Reverse Recovery Time of Diodes – Effects in Buck Converters

buckdiodespower electronics

I'm currently working on a buck converter topology with a low side switched inductor. The goal is to achieve a constant current in the inductor, therefor only the mean voltage is important and output voltage filtering isn't necessary. The following picture shows a simplified circuit diagram.

Q1 resembles the used switch, L1 the load inductor (which additionally has some serial resistance) and V1 the gate driving voltage source. The diode V1 is a standard silicon diode.

For the following, the starting point is as follows:
It is assumed that a current is already flowing in the free wheeling circuitry through D1 and L1 because of previous switching events of the MOSFET. This current shall be named I1. The MOSFET is currently not conducting.

My understanding of this circuit is as follows:

When the MOSFET is switched on, it has to carry the current I1 and also the reverse recovery current of D1 before the voltage across drain and source of the MOSFET can lower. Then, D1 is reverse biased and the input voltage drops across the load L1 and D1.

My question is as follows:

The datasheet of silicon diodes specifies the reverse recovery time of a diode. When the MOSFET is switched fast, which results in a high di/dt in this case, the peak current (I1 + reverse recovery current of D1) could be reached fast and the voltage drop across the drain-source path can be lowered fast.

If the reverse recovery time of D1 is too long for the application, meaning that it can't block the reverse voltage fast enough, can there be some kind of shoot-through event where the diode still conducts while the voltage over the mosfet decreases resulting in current spikes?

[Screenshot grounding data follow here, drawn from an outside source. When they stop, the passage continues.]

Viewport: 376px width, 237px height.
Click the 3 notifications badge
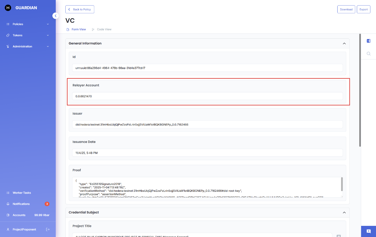pos(47,204)
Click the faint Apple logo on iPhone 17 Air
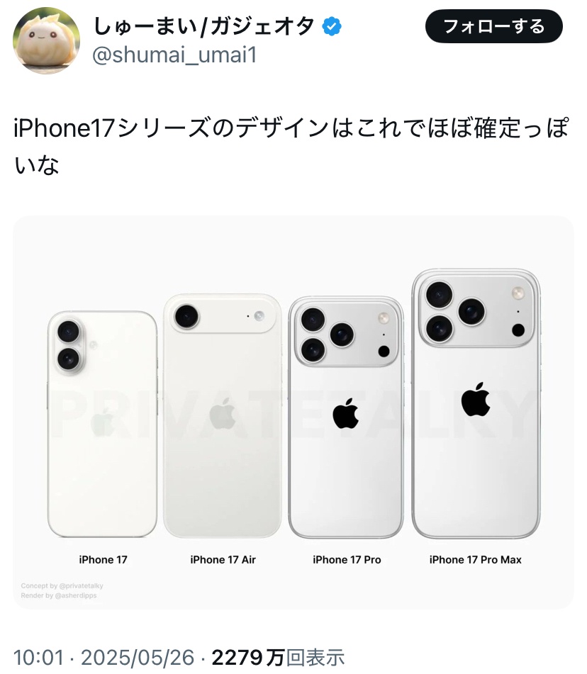This screenshot has width=587, height=674. (x=223, y=413)
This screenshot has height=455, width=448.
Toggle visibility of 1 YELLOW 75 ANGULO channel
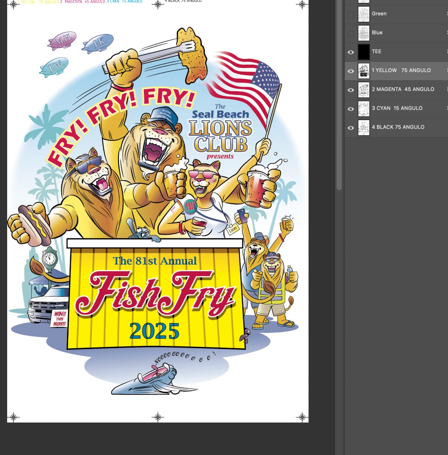[351, 71]
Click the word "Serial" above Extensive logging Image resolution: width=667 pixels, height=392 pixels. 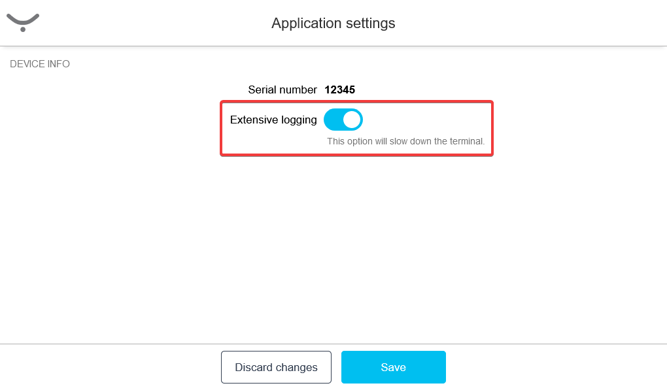point(263,90)
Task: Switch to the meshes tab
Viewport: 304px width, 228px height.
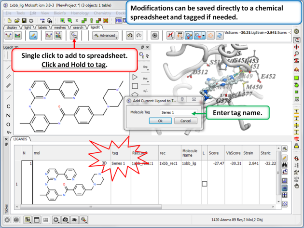Action: point(60,27)
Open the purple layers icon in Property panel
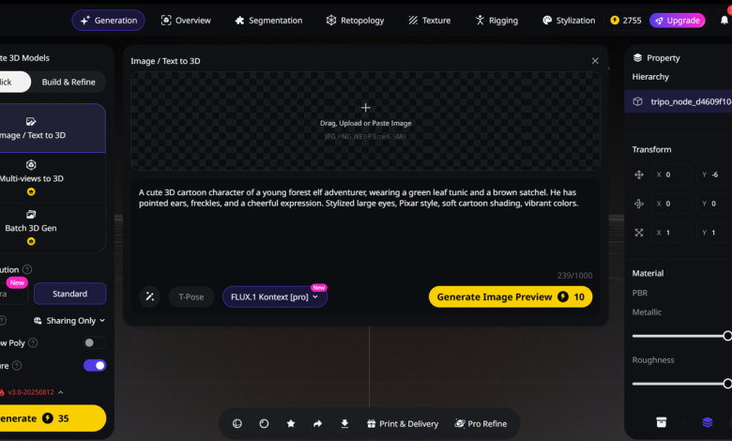Screen dimensions: 732x441 [x=708, y=422]
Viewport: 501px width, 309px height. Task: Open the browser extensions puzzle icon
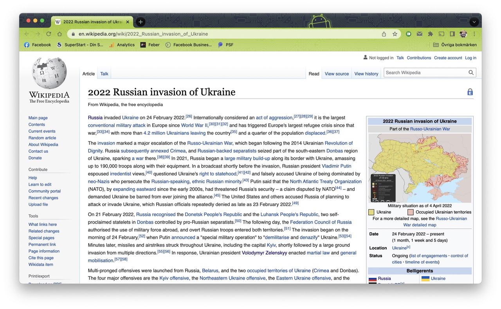click(x=430, y=34)
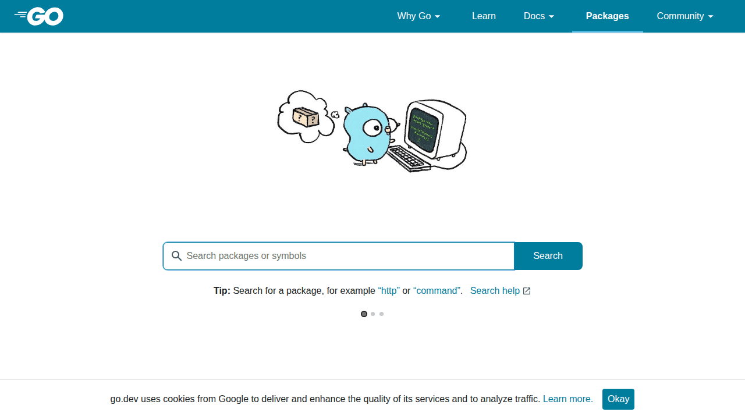
Task: Expand the Why Go dropdown menu
Action: [x=418, y=16]
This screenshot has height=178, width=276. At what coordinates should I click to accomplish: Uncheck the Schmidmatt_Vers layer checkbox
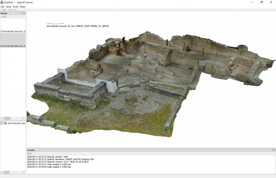2,123
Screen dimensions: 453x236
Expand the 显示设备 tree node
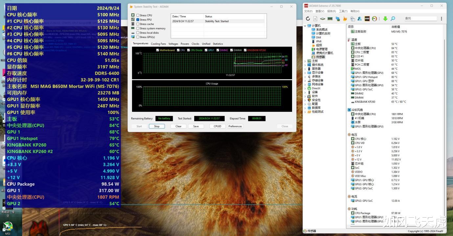coord(305,72)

Or did I just not fully understand the circuits behaviour?

Best Answer

Your general understanding of the diode behaviour is correct.

When the FET turns on, the voltage at its drain doesn't begin to fall until the FET's current exceeds the inductor + diode reverse recovery current. Generally the reverse diode current immediately after switching could be more than 2x the original forward current (which was the inductor current).

When switching fast, it is easier to consider the diode's reverse recovery charge. This charge will cause a power loss (Qreverse*Vcc) on every switching cycle.

Depending on your current, voltage and efficiency needs, a Schottky diode might be more suitable than a standard rectifier.

Note your circuit doesn't have an output -- unless your goal is just to have a (triangular waveform) constant current in the inductor.